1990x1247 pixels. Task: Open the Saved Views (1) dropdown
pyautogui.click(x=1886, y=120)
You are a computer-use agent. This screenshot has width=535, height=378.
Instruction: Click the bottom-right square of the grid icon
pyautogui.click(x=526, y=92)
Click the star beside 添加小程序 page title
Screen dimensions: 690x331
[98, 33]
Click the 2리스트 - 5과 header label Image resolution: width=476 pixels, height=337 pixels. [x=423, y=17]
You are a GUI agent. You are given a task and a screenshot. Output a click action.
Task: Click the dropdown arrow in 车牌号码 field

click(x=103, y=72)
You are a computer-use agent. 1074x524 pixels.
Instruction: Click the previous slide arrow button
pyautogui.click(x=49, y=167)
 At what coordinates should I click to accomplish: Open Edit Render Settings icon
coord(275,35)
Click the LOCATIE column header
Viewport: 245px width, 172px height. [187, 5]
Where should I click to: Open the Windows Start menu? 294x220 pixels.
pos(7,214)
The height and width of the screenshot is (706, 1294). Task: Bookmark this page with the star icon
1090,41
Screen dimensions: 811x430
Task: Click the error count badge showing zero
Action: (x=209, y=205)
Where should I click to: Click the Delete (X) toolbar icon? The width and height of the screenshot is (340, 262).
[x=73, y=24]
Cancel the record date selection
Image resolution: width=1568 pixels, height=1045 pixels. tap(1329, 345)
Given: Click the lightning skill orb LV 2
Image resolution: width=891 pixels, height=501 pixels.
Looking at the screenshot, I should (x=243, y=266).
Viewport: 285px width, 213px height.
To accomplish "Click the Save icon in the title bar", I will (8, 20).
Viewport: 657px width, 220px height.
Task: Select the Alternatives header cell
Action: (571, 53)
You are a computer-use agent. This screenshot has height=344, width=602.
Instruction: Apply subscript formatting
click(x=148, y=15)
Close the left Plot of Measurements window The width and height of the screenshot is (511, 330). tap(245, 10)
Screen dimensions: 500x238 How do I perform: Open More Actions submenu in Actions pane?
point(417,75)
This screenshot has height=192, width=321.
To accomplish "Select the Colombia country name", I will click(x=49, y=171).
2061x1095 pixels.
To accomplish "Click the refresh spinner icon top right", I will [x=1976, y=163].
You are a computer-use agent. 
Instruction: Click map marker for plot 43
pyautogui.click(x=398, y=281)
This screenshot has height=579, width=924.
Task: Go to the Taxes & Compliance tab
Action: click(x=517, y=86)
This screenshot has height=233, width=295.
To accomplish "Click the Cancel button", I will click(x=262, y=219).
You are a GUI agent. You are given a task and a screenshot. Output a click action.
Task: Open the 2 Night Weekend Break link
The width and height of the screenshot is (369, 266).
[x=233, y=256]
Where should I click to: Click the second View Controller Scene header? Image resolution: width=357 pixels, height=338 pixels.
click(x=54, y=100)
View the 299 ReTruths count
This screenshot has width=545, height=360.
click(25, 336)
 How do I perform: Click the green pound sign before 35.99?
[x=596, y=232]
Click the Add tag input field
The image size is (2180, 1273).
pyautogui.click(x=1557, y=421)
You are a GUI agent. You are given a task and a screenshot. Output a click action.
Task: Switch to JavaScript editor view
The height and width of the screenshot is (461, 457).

____

# Work to complete:
From the data above, copy out every line that contains the string "computer". Case counts.

# Answer to this problem:
You are a computer-use agent. This screenshot has width=535, height=378.
You are a computer-use agent. 1074x524 pixels.
You are a computer-use agent. This screenshot has height=344, width=602.
You are a computer-use agent. 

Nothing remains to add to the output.